João Carlos | Deutsche Welle (em Fevereiro 2024)
Grupo de trabalho da ONU sobre detenções arbitrárias apela à libertação imediata de Carlos São Vicente. "É o momento para Angola mostrar que respeita os direitos fundamentais", diz advogada do empresário angolano.
O parecer do Grupo de Trabalho sobre Detenção Arbitrária da Organizadas Nações Unidas pede ao Governo de Angola a libertação imediata de Carlos Manuel de São Vicente, preso desde 2020 e condenado em 2022.
Num relatório oficial saído da sua sessão de trabalhos e agora divulgado, o grupo condena a detenção arbitrária do empresário por considerar que viola com gravidade o Pacto Internacional sobre Direitos Civis e Políticos bem como a Convenção Universal dos Direitos Humanos, ambos ratificados por Angola.
O grupo das Nações Unidas, composto por peritos e magistrados independentes, exige que Carlos São Vicente seja libertado, de modo a se adequar a sua situação às normas internacionais e para que se faça uma investigação imparcial sobre as condições em que o julgamento foi conduzido.
Estado de saúde frágil
Em declarações à DW África, Jessica Finelle, umas das advogadas do empresário, disse que Angola deveria tirar todas as consequências do parecer deste grupo de trabalho e proceder à sua libertação.

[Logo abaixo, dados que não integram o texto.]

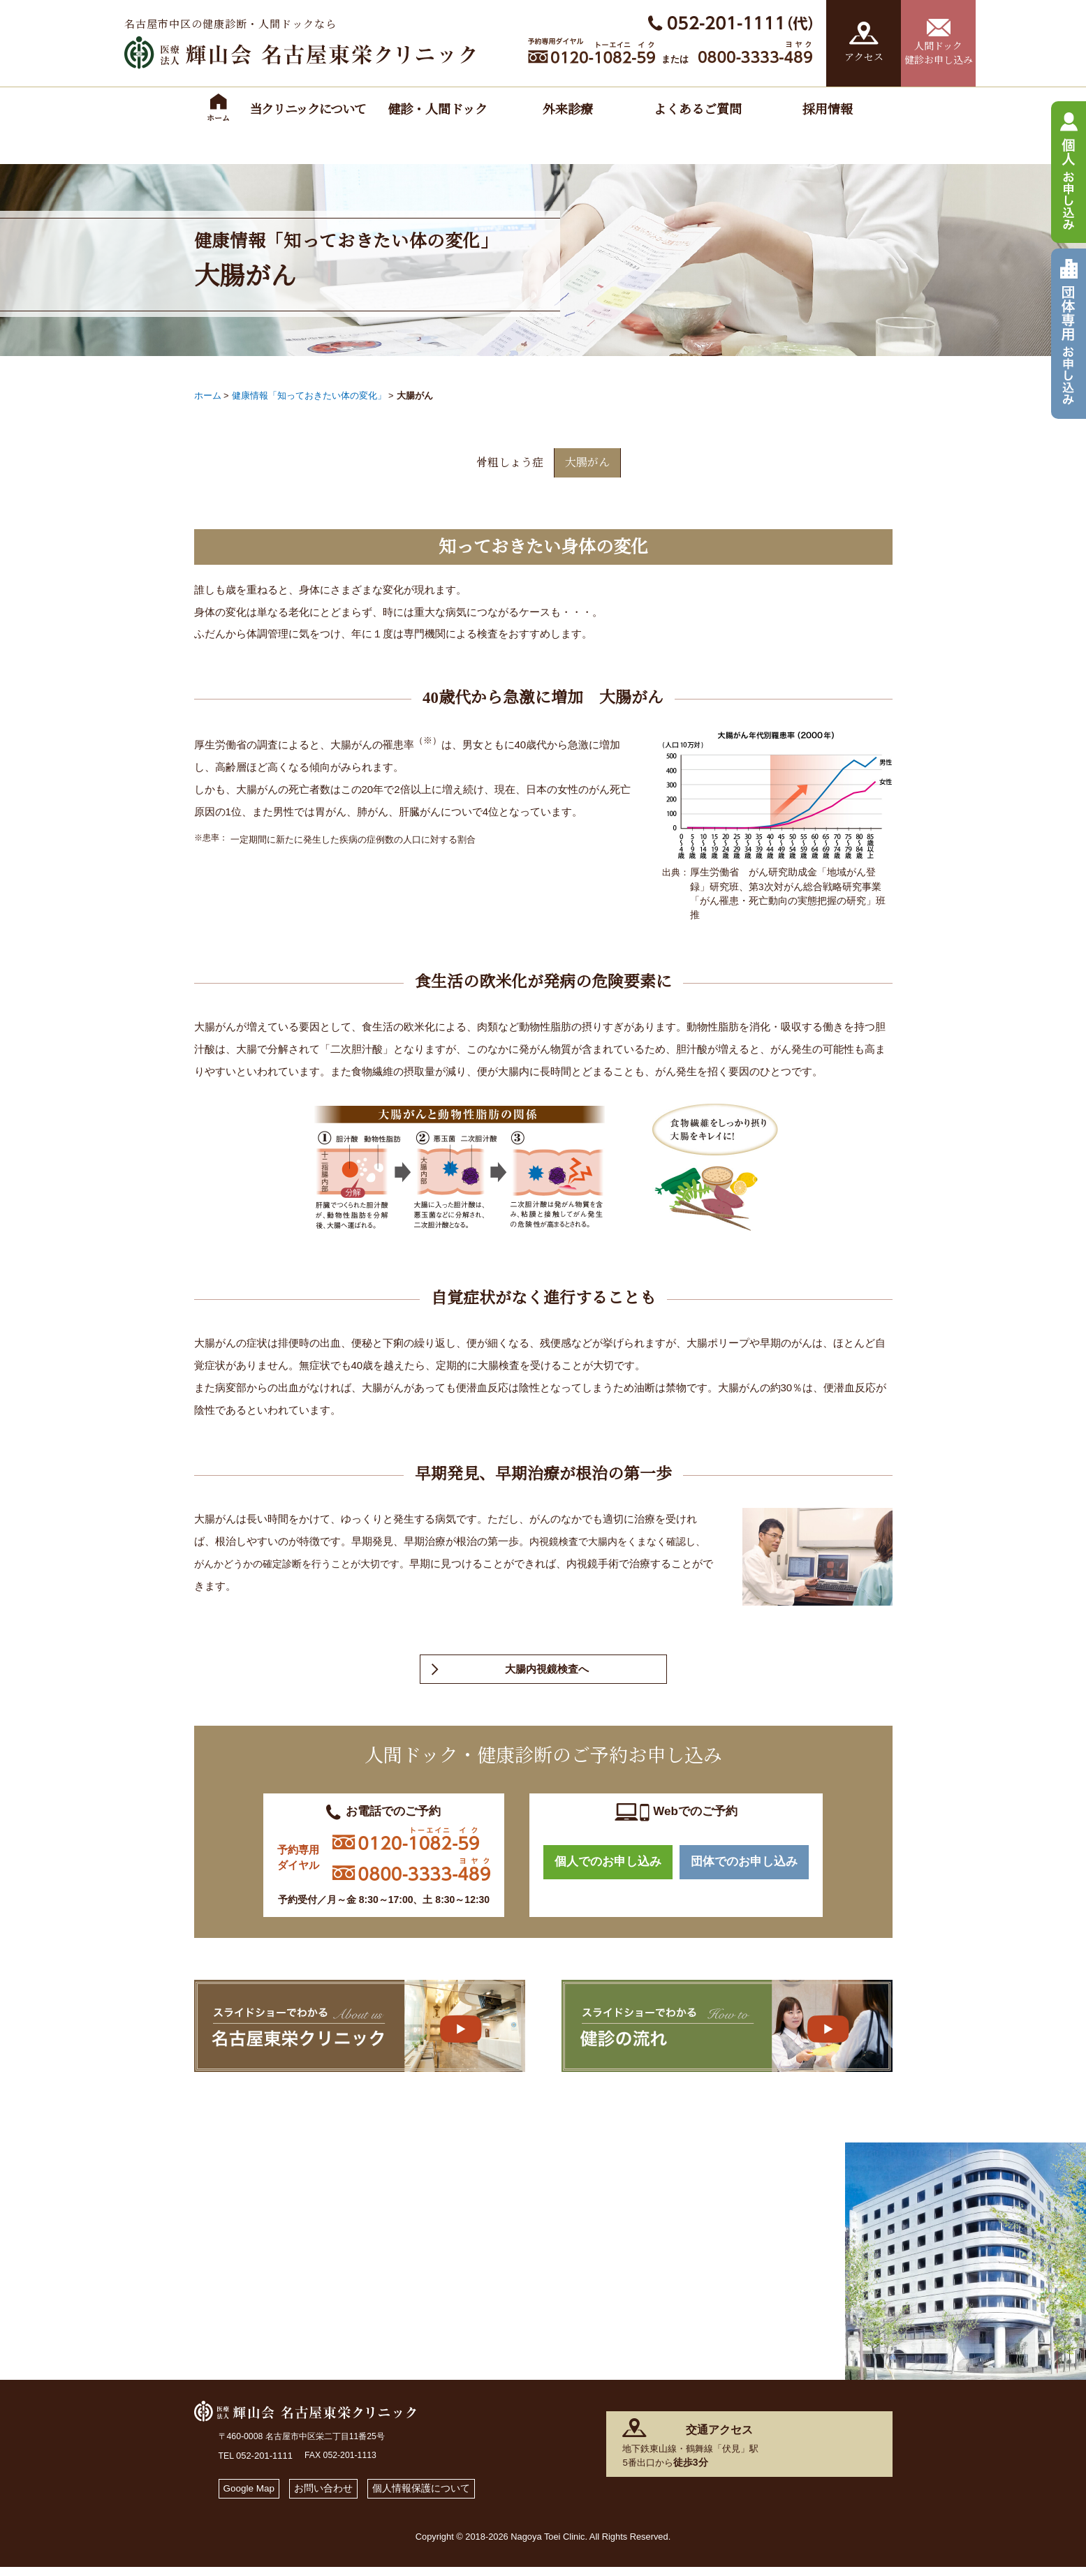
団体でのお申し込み (744, 1870)
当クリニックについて (308, 110)
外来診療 (568, 110)
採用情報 (827, 110)
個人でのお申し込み (608, 1870)
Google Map (252, 2495)
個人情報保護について (435, 2495)
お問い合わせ (331, 2495)
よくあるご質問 (698, 110)
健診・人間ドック (437, 110)
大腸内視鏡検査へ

"Faz três anos e meio que Carlos São Vicente está preso. Há três anos e meio que ele está preso em condições difíceis. Sabendo que o seu estado de saúde é frágil, pensamos que é o momento para Angola mostrar que respeita os direitos fundamentais", afirma a advogada suíça.

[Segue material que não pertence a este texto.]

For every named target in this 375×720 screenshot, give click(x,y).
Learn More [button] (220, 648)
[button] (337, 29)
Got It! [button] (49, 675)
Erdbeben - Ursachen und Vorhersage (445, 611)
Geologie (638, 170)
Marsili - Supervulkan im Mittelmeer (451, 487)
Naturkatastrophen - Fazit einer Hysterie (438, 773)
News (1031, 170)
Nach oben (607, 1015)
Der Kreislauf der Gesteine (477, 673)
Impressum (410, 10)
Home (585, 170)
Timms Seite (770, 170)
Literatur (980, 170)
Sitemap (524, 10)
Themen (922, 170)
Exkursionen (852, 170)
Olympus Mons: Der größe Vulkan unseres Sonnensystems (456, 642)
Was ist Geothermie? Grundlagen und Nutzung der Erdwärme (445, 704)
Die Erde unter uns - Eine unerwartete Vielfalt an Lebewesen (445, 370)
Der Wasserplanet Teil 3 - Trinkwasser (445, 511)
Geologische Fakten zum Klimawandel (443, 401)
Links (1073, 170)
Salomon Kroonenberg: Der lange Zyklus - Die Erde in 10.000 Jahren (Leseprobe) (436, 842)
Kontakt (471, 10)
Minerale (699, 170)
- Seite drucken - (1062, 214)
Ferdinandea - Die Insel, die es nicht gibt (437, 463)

"Finalmente, essa decisão terá, para além da Angola, um efeito certo, pois ela será observada de perto por todos os estados que foram o objeto do pedido de ajuda internacional endereçada por Angola, em particular a Suíça e a Singapura", acrescenta a advogada.
"Alegria vai ser quando o meu pai voltar"
A família em Portugal recebeu a notícia com agrado. "Estamos satisfeitos porque este processo está repleto de desinformação e esta decisão da ONU, que levou anos a ser concebida, vem trazer um pouco de clareza ao que se passa e ao que se passou neste processo", disse um dos filhos, o empresário Ivo São Vicente, também afetado pela ação judicial contra o pai.
"Alegria vai ser quando o meu pai voltar para casa, junto da família", acrescentou em declarações à DW.
Os peritos da ONU descrevem no relatório as condições de um processo injustificado e detenção prolongada, bem como a violação do direito a um tribunal independente e imparcial. Apontam também ter havido violação da presunção da inocência, a negação dos direitos de defesa, entre outras violações de tratados e leis internacionais sobre direitos humanos.
Por outro lado, consideram que "todos os pedidos de cooperação judiciária enviados por Angola a países estrangeiros são, portanto, ilegal e não devem ser aplicadas."
Descrédito para o combate à corrupção em Angola
O jurista português Rui Verde considera que a opinião do grupo de trabalho da ONU representa um descrédito para o combate à corrupção em Angola. Defende que isso não implica a imediata libertação de Carlos São Vicente, "uma vez que tal depende dos tribunais e dos órgãos de soberania angolanos", lembra.
"Mas certamente vai obrigar a uma revisão dos procedimentos que estão a ser seguidos nesse combate à corrupção e a uma reforma do poder judicial que já defendemos há muito tempo. Essa reforma é fundamental", sublinha Rui Verde.
O jurista insiste que é necessário Angola rever o plano de combate à corrupção, bem como a atuação das autoridades jurídicas, ambas à luz do direito internanacional.
O especialista em temáticas sobre Angola considera que este é também "um grande sinal vermelho" aos juristas do Governo, "que não responderam a tempo às solicitações deste grupo de trabalho. E, por isso, a derrota angolana também se deve à negligência e/ou incompetência das autoridades jurídicas de Angola."
Condenado a nove anos de prisão
O empresário foi condenado em
março de
São Vicente, proprietário da seguradora AAA, foi acusado de prática de crime de peculato, branqueamento de capital e fraude fiscal, por via de um suposto desvio de 900 milhões de dólares da petrolífera angolana Sonangol.
Neste âmbito, as autoridades judiciais ordenaram a apreensão de bens e contas bancárias pertencentes ao empresário, tendo a Procuradoria-Geral da República de Angola pedido igualmente o congelamento das suas contas bancárias.
Antes da condenação, Carlos São Vicente esteve preso preventivamente desde setembro de 2020.